First of all, we get all confused and emotional about the word “home”. We don’t know how to use it anymore. We refer to the place we used to live as “home” and tell people, we’re going “back home.” But then you catch yourself calling a whole new place, “home”.
It feels like all kinds of contradictory things at the same time.Feeling at home in a new place is the whole point. It feels good and comfortable. It’s also sad because you can’t fully embrace a new place without letting go, at least a bit, of your former home. There is no way to be fully invested in more than one home.
I love Tennessee. This is home for us, but it still feels bittersweet sometimes. I feel like it’s a betrayal to all the good things we had in Minnesota. There were and are dear friends and family and so many wonderful milestones there. I don’t foresee us moving back to Minnesota because we love it here. Why does that make me sad?
Can you go home again?
Sure, you can go home again, but life didn’t stop while you were gone. It can be so good to be back in a familiar place. It can also be disappointing if you’re not careful. You’re not the same person. The people you love in your former hometown have changed too. That’s the nature of life. It’s healthy and natural. It can also be really difficult if you aren’t expecting it.

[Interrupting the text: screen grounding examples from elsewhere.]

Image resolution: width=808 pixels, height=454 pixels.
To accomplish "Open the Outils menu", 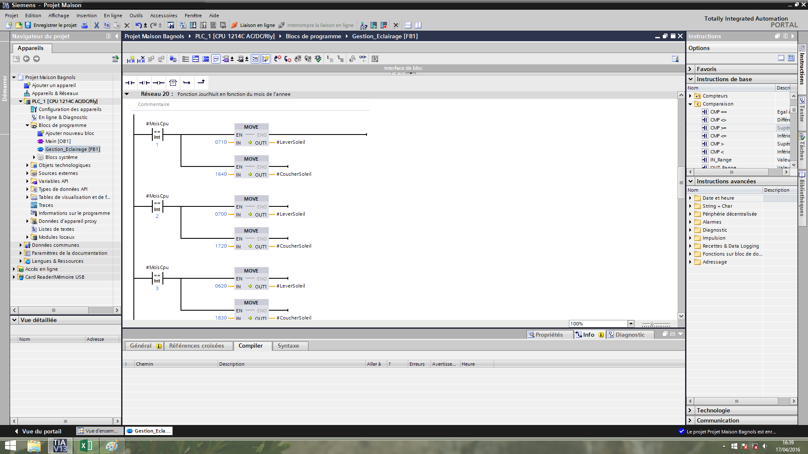I will coord(136,16).
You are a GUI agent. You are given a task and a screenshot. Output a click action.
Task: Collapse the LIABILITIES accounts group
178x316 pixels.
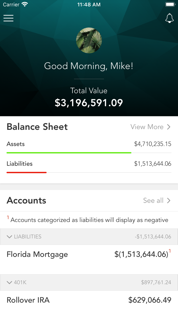click(x=9, y=236)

Give yourself time to fall in love/like with your new home before comparing it to what you loved about your previous one.
You aren’t asking for my advice, but if you were, I would advise against going “back home” for every weekend and holiday break. The whole idea of successfully navigating a move is that you plant roots in your new community. If your weekends are filled with trips “back home” or guests from “back home” more than not, you don’t give yourself a chance for the roots to grow. Your new home doesn’t stand a chance of stacking up to your old one if you don’t give it a fair shake.

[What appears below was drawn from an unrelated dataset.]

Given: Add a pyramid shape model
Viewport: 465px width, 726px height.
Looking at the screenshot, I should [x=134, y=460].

Invest it in like a fragile relationship.
Expect it to be weird.
You know how it feels when you see someone you used to be close to, but drifted apart from? It’s awkward. That’s a little of what it’s like to go back. If you have small kids, soon going “back home” will be less and less meaningful to them.

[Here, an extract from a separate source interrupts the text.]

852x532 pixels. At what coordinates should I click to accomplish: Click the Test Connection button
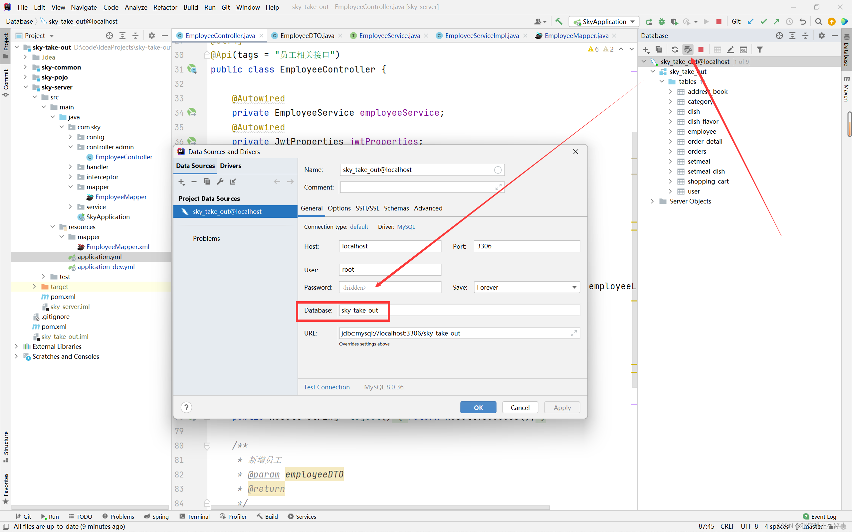click(x=326, y=387)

We love to make our trek to Minnesota every year. We enjoy our time there. It just feels different.
Coming back to your new home is nice.
I still remember the first time we left Tennessee and came back. Crossing the border from Kentucky to Tennessee was a milestone. We cheered. It was one of the first clues that this was becoming “home” for us.
Your turn. If you’ve moved, what was it like to go “back home”? and did it help you realize your new place was “home”?